DAX variiert auf geringem Niveau

Der DAX bleibt in der Spanne zwischen 200 Tage-Linie und 11.425 Punkte auf Wartestellung. Ende des Monats kommt der Brexit. 

Am Ende des Monats ist soweit, der Brexit kommt – vermutlich. Neue Verhandlungen sind abgeschlossen, mit Alternativen zum sogenannten Backstop. Doch es muss noch darüber abgestimmt werden. Inzwischen hat die britische Wirtschaft 1,1 Billionen Euro verloren und es ist jetzt allen klar, dass die Konservativen im Wahlkampf über den Brexit gelogen haben. Klar, sie lügen nicht nur da, überall auf der Welt sind die Konservativen schuld. Sie zerstören Europa und die Weltordnung – nicht vergessen, auch Lügen-Trump gehört der konservativen Partei an.

DAX Tageskurse Mitte Maerz 2019

DAX Tageskurse Mitte März 2019

Auch der türkische Präsident Erdogan war mal konservativ und er hat die Logik dieser Leute fortgesetzt und ist nun im Faschismus angekommen. Das ist der Weg, den viele Konservative nehmen, siehe “AfD”. Dass die Konservativen gut in Wirtschaft sind, ist damit auch klar als Lüge entlarvt. Es gibt staatliche Lebensmittelstände in der Türkei , weil die Preise in die Höhe schießen. Die Inflation liegt bei 20 Prozent und der Leitzins bei aberwitzigen 24 Prozent. Ich würde dort aber kein Geld investieren, so denken auch viele Menschen, die dort wohnen. Sie legen ihr Geld in anderen Währungen an, um es zu retten. Außerdem sollte man davon Abstand nehmen, dort Urlaub zu machen.

Charttechnisch: Der DAX bleibt über 11.425 Punkte und oben blockt die 200 Tage Linie (im Bild gelb) als Widerstand. Gestern lag der Schlussstand bei 11.544 Punkten. Auch die Impulse anderer Börsen zeigen einen Aufwärtsschub, so beispielsweise in den USA. Gestern schoss der Dow Jones auf über 25.500 Punkte und schloss bei 25.650 Punkten.

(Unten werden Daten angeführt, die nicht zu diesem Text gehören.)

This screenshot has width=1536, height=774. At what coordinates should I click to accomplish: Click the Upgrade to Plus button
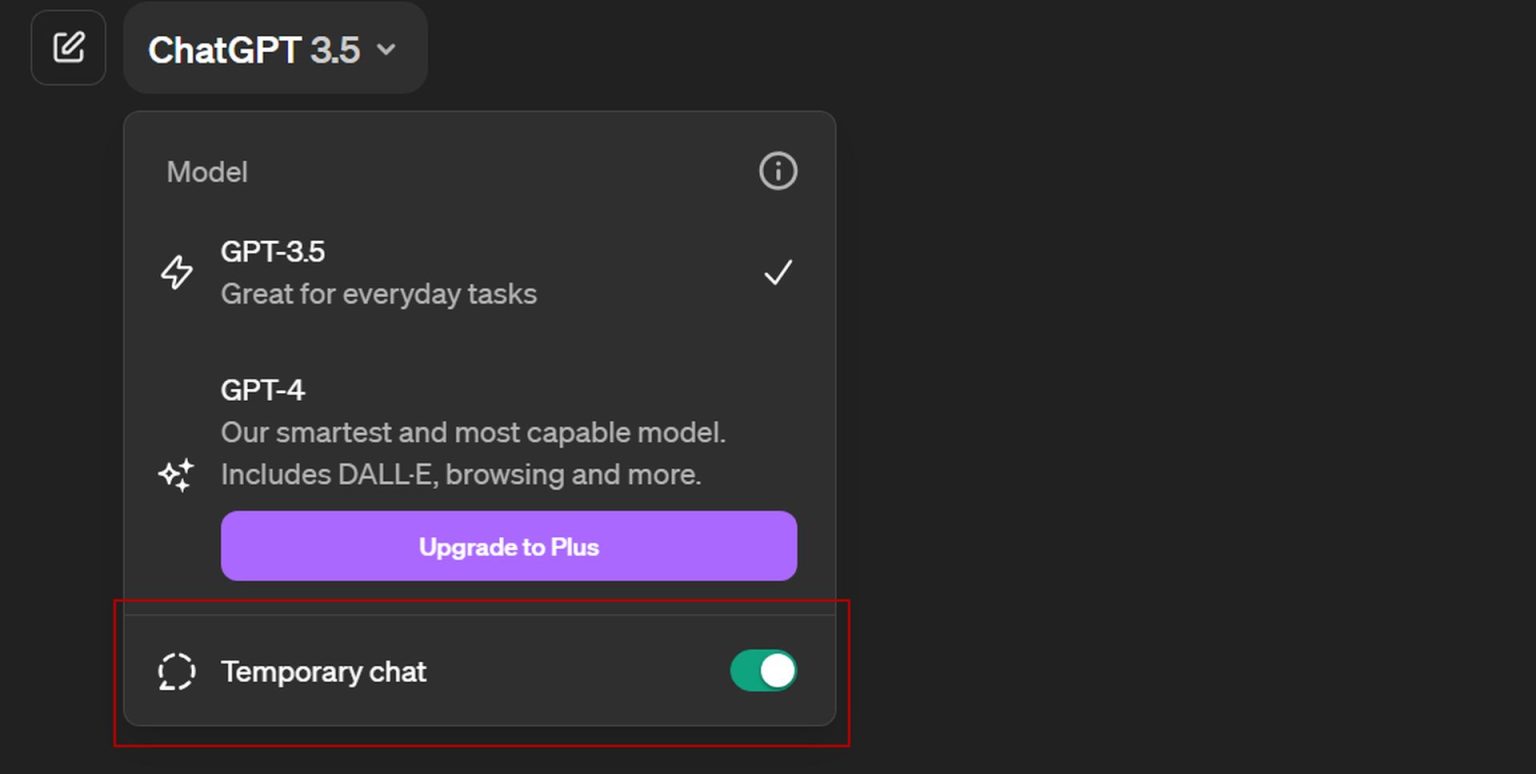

Eine Firma will ich besonders hervorgreifen: Tele Columbus oder neuerdings Pyur genannt. Der Internetanbieter ist seit dem Höchststand im Dezember 2018 im Wert um über die Hälfte gefallen. Illegalerweise hat man dort die Kunden vor einigen Jahren auf einen teureren Tarif umgestellt und musste diese dann entschädigen. Ich warte seit Monaten auf das Geld, das man frecherweise auch noch beantragen musste. Dabei musste man den Tarifnamen, die Erhöhung und so vieles wissen, was offenbar nur dazu diente, die Leute von ihrem Recht abzuhalten. Jetzt liegt der Wert bei 1,80 Euro pro Aktie. Ein schönes Beispiel dafür, warum man nach unten von Short redet, denn weit geht es nicht mehr runter.